Statistics toolkit

In this practical we will write a collection of separate tools for performing statistics. There are two parts:

learning to use a per-record processing (we will use awk); this is used for generating intermediate columns, where the new column depends only on values in the same row
writing tools to perform statistics on the columns

`awk` tutorial

awk is a record- and field-based programming language. The typical awk command takes in a table of data, with "records" (rows) separated by newlines "\n", and fields (entries in a row) separated by tabs "\t".

seq 1 5 | awk '{print $1 * 2}'

The awk program here is the first argument, {print $1 * 2}. The braces {...} instruct awk to run the enclosed code on every record. The variable $1 refers to the first entry in the record. (Here we have only one entry.)

paste <(seq 1 5) <(seq 11 15) | awk '{$3 = $1 + $2; print}'

This adds a third column, the sum, to a two-column table.

Exercise: What if you wanted just the sum column, and didn't need the original table? Write an awk command that takes a two column table and outputs just the sum column.

You can use some variables in awk to store state; here is an example that computes the difference between successive records (the built-in variable NR tells you how many records you have processed):

$ (echo 1; echo 2; echo 10) | awk '{if(NR > 1) print($1 - prev); prev = $1}'
1
8

Statistics tools

Exercise: Write a python program stats-sum which reads a newline-separated list of floating-point numbers from standard input. When it reaches the end of standard input, it prints the sum, and exits.

Here is a skeleton for your program; save it as stats-sum (this is the file name), and mark it executable using chmod +x stats-sum.

#!/usr/bin/python3

import sys

for line in sys.stdin:
  # do things

Here is how to test it:

$ seq 1 5 | ./stats-sum
15

Exercise: Write similar "aggregator" programs computing stats-mean, stats-median, stats-variance, stats-stddev (standard deviation), stats-mad (median absolute deviation). Feel free to use the standard library, but do not use any third-party python packages.

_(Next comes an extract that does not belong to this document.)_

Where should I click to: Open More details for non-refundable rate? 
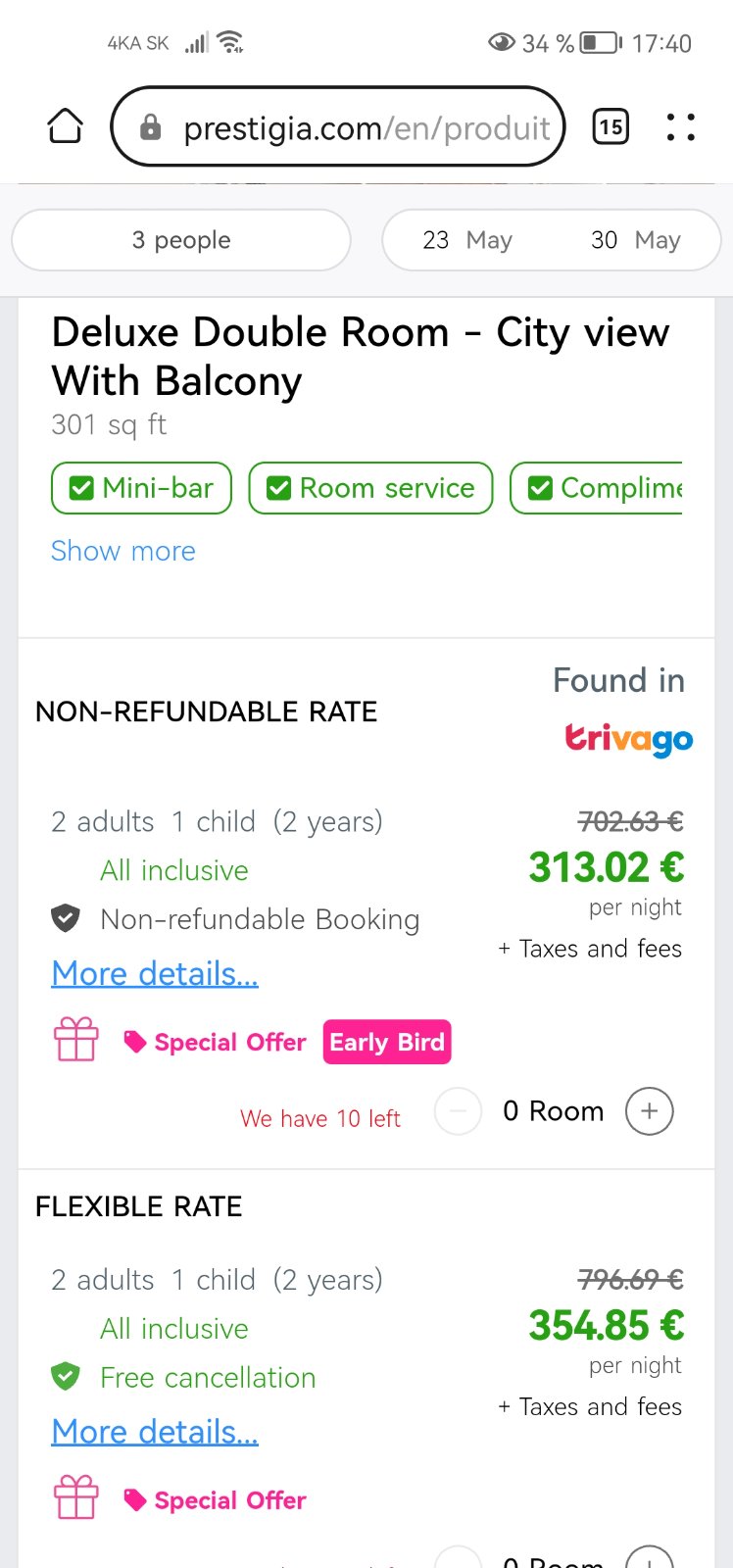pos(155,973)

We will call these programs from a glue program using subprocess.Popen; the following example should tell you enough to complete the practical:

import subprocess

# open a subprocess with two-way communication
# if simply `"./stats-sum"` doesn't work, you can try
# passing the array `["python3", "./stats-sum"]`
my_subprocess = subprocess.Popen("./stats-sum",
    stdin=subprocess.PIPE, stdout=subprocess.PIPE)

for x in [1,2,3]:
  # need to encode the string, because we communicate binary
  # it needs a linebreak, because that is how we separate records
  my_subprocess.stdin.write("{}\n".format(x).encode('utf-8'))

# inform the subprocess that is the end of input
my_subprocess.stdin.close()

# read the binary result, and decode
# don't double the newlines
print(my_subprocess.stdout.read().decode('utf-8'), end='')

Exercise: Write a program stats; this program reads standard input and takes arguments. The arguments it takes are aggregations "mean", "median", "variance", etc. The standard input is a numeric table with tab as the column separator and newline as the record separator. The nth column is fed to the nth aggregator program via popen; the results are printed as a single record.

Example of how we will run stats:

$ paste <(seq 1 10) <(seq 1 10) <(seq 1 10) | ./stats mean median variance
5.5	5.5	9.166667

Exercise: What are the benefits of this multiple-communicating-programs architecture? What are the drawbacks? Explain.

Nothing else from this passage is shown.